A Critical Edition of Les adevineaux amoureux

University of Texas Press

Among the more interesting incunabula preserved in the Salle de la Réserve of the Bibliothèque National in Paris are the apparently unique copies of two editions, very similar in content, of a work entitled Les Adevineaux amoureux. In much more comprehensive form Les Adevineaux amoureux is preserved in a manuscript belonging to the Musée Conde at Chantilly. All three texts, in medieval French, appear to date from the 1470s. The present work, Amorous Games, is a critical edition of Les Adevineaux amoureux.

Amorous Games is a miscellany whose principal unifying force is the compiler's aim to provide a manual of conversation and entertainment for polite society. Included are series of questions and answers belonging to the well-established medieval tradition of the "Demandes amoureuses"; a very large number of riddles, mainly folk riddles; and "venditions en amours," little poems that apparently came into bing as part of a social game.
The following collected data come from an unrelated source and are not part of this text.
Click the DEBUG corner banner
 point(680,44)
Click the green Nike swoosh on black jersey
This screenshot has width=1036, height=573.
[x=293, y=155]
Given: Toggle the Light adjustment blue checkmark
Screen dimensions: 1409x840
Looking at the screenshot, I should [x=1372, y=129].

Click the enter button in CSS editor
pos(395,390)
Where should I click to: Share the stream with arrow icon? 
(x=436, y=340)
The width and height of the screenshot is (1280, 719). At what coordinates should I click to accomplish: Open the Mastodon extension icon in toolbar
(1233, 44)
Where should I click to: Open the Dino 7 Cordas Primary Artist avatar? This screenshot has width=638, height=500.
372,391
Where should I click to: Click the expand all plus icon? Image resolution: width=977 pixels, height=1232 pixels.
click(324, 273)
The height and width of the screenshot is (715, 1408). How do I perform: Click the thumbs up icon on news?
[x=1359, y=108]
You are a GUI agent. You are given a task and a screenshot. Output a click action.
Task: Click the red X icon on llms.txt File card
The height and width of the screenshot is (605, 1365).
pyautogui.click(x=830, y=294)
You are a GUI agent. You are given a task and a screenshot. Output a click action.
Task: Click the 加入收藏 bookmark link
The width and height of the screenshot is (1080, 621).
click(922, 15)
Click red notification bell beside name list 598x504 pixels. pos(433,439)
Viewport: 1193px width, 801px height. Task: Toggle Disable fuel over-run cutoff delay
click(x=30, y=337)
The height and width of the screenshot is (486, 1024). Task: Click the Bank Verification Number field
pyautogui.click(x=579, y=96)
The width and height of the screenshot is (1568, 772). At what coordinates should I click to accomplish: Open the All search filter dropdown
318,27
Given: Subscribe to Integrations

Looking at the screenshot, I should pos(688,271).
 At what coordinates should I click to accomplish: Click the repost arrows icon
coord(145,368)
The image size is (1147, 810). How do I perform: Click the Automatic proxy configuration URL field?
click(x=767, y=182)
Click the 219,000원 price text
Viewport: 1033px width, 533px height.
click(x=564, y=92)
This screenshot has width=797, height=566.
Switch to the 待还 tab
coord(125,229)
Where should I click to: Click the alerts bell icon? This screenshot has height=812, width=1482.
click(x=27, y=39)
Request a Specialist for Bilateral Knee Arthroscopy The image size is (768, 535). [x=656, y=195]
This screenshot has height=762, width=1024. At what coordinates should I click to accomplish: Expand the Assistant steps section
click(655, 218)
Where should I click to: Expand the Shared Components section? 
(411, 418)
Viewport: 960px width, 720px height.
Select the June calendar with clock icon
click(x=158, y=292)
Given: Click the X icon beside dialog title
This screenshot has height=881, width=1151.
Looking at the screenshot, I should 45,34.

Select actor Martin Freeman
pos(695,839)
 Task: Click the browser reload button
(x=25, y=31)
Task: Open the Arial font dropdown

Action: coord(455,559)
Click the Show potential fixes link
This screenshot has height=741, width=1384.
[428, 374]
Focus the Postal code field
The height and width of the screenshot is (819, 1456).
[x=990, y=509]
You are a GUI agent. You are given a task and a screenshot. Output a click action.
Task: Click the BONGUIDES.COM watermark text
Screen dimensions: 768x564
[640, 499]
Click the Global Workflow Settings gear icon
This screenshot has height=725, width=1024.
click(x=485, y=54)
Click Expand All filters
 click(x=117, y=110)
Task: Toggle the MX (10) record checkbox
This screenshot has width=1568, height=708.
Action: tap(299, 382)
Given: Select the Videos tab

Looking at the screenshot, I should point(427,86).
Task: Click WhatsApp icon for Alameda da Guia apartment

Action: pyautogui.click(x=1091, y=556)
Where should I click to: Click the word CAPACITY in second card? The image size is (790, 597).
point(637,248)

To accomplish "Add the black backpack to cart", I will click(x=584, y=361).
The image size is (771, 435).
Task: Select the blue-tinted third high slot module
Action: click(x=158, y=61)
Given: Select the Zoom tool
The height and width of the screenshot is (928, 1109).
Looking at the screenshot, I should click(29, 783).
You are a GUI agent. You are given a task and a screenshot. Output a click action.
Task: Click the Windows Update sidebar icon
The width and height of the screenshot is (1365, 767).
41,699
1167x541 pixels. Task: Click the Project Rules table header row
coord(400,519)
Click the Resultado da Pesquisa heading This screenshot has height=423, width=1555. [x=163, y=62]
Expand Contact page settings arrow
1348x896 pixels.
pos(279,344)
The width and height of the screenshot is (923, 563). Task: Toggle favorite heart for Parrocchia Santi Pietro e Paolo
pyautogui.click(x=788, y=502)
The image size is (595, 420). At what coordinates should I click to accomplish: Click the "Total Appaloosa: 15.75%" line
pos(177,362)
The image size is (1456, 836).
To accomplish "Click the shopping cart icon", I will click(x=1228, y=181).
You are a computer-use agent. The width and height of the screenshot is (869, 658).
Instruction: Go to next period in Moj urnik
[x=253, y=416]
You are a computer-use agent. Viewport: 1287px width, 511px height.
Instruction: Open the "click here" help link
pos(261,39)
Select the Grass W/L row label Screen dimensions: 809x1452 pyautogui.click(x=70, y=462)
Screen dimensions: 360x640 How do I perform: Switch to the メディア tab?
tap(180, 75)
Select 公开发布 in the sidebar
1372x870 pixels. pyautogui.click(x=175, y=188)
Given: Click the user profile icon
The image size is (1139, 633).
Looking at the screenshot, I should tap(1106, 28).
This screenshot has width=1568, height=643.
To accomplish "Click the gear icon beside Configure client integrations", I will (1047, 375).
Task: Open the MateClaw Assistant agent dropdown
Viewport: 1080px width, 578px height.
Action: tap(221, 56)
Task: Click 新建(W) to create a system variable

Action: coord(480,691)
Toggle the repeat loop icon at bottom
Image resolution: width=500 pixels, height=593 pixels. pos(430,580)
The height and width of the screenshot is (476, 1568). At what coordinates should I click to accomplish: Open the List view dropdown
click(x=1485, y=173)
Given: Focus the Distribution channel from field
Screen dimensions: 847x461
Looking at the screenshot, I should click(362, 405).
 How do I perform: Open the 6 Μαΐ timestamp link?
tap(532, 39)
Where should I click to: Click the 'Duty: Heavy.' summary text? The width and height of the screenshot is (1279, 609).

Students of medieval French literature, particularly those with a penchant for some of the minor genres, will find new material in the Amorous Games. Folklorists will discover what is probably the largest collection of riddles bequeathed to us by medieval France and also much that is of value to specialists in the proverb and folk tale.

For this critical edition of Les Adevineaux amoureux Professor Hassell has selected the Chantilly manuscript, because it is the most complete and also because it had not yet been published. The Appendix contains the text of the more complete of the two incunabula and the significant variants appearing in the other fifteenth-century printed edition. The manuscript text has been collated with that of the incunabula, and copious notes and an index to the riddles have been supplied. In his introduction Professor Hassell discusses in detail the major classes and subclasses of the riddle, drawing on the work of Petsch, Taylor, Abrahams, and other scholars of the genre.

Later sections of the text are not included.